Quick: List the big companies that have launched paradigm-shifting innovations in recent decades. There’s Apple—and, well, Apple. The popular perception is that most corporations are just too big and deliberate to produce game-changing inventions. We look to hungry entrepreneurs—the Gateses, Zuckerbergs, Pages, and Brins—instead. The rise of fast, nimble, and passionate venture-capital-backed entrepreneurs seems to have made slow-paced big-company innovation obsolete, or at least to have consigned it to the world of incremental advances. But Apple’s inventiveness is no anomaly; it indicates a dramatic shift in the world of innovation. The revolution spurred by venture capitalists decades ago has created the conditions in which scale enables big companies to stop shackling innovation and start unleashing it.
The New Corporate Garage
Reprint: R1209B
The innovation revolution spurred by venture capitalists decades ago has created the conditions in which scale enables big companies to shift from shackling innovation to unleashing it. Three trends are behind this shift: (1) The ease of innovation and its decreasing cost mean that start-ups now face the same short-term pressures that have constrained innovation at large companies. (2) Taking a page from start-up strategy, large companies are embracing open innovation and integrating entrepreneurial behaviors with their existing capabilities. (3) Innovation increasingly involves creating business models that tap big companies’ unique strengths. In this context, entrepreneurial individuals, whom the author calls “catalysts,” are working with corporations’ resources, scale, and growing agility to develop solutions to global challenges.
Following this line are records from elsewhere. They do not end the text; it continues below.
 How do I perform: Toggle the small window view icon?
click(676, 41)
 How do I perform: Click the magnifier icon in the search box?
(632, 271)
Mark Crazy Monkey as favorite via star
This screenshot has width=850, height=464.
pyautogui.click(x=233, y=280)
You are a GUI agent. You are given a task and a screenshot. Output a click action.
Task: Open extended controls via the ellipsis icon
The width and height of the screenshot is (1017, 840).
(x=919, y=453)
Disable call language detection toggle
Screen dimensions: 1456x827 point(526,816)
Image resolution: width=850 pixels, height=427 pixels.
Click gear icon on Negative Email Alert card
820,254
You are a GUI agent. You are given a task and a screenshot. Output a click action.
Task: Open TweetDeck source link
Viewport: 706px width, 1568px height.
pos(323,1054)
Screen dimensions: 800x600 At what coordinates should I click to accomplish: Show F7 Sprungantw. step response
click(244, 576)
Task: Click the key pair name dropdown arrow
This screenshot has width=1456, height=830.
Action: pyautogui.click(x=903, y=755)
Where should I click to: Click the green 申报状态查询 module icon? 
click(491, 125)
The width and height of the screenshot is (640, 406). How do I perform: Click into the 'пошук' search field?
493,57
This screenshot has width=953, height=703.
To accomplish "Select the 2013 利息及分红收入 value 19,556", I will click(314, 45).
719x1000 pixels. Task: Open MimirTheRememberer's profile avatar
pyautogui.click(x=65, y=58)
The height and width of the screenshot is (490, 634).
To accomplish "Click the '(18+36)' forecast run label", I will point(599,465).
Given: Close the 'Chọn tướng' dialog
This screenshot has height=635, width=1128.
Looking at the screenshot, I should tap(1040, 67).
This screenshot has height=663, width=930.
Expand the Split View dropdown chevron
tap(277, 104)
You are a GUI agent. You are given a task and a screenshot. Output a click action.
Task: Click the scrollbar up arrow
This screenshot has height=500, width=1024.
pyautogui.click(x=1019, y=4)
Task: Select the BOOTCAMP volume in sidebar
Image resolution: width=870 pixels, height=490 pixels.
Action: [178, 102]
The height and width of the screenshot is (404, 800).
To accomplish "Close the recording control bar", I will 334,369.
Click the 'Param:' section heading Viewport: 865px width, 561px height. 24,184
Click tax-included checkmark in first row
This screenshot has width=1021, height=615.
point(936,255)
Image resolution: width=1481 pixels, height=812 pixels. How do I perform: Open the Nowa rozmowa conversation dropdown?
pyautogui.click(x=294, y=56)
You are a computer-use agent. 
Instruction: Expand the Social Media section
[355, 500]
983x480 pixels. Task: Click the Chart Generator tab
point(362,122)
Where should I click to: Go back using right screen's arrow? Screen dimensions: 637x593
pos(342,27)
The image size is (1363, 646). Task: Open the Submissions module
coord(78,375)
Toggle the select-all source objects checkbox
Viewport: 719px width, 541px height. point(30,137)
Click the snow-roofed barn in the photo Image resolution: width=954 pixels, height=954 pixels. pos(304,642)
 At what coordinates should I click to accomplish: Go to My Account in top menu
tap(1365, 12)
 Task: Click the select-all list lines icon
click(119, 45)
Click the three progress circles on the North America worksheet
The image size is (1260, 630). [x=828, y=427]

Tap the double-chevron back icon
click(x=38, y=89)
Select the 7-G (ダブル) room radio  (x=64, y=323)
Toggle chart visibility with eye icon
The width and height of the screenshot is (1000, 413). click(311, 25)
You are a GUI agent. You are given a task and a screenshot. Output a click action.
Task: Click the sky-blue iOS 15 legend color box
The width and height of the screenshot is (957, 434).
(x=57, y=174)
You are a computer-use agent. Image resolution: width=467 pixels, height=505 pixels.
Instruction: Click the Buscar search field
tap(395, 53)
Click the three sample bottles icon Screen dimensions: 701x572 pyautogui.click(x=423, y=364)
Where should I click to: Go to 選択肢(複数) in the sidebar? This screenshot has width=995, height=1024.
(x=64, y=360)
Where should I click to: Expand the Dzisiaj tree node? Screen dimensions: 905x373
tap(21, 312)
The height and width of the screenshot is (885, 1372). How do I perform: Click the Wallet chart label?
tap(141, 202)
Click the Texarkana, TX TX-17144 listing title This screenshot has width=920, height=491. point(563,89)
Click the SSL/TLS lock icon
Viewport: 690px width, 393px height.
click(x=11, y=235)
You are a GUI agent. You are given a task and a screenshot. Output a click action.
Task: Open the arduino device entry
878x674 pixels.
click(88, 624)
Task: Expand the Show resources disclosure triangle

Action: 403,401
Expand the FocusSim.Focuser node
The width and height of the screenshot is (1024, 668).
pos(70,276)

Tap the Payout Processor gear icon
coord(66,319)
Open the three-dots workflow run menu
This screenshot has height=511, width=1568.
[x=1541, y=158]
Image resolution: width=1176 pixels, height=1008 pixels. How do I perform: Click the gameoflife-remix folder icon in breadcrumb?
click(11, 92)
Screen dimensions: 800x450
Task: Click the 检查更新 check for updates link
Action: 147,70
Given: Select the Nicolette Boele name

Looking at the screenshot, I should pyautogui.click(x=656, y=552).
Here are the stories of four corporate catalysts: Keyne Monson, at Medtronic, spurred the creation of a program called Healthy Heart for All, which seeks to bring pacemaker technology to hundreds of thousands of Indians who desperately need it. Yuri Jain, at Unilever, sought and found a scalable solution to purifying drinking water—Pureit, a portable system that provides safe water at just half a cent per liter. Nick Musyoka, at Syngenta, devised a program called Uwezo (Swahili for “capability”), which uses the sachet distribution model to provide smallholding farmers with affordable, premeasured packages of crop-protection chemicals. Colin Harrison, at IBM, was instrumental in developing the company’s Smarter Cities program, which offers bundled technological infrastructure and related services to help cities save money and improve lives.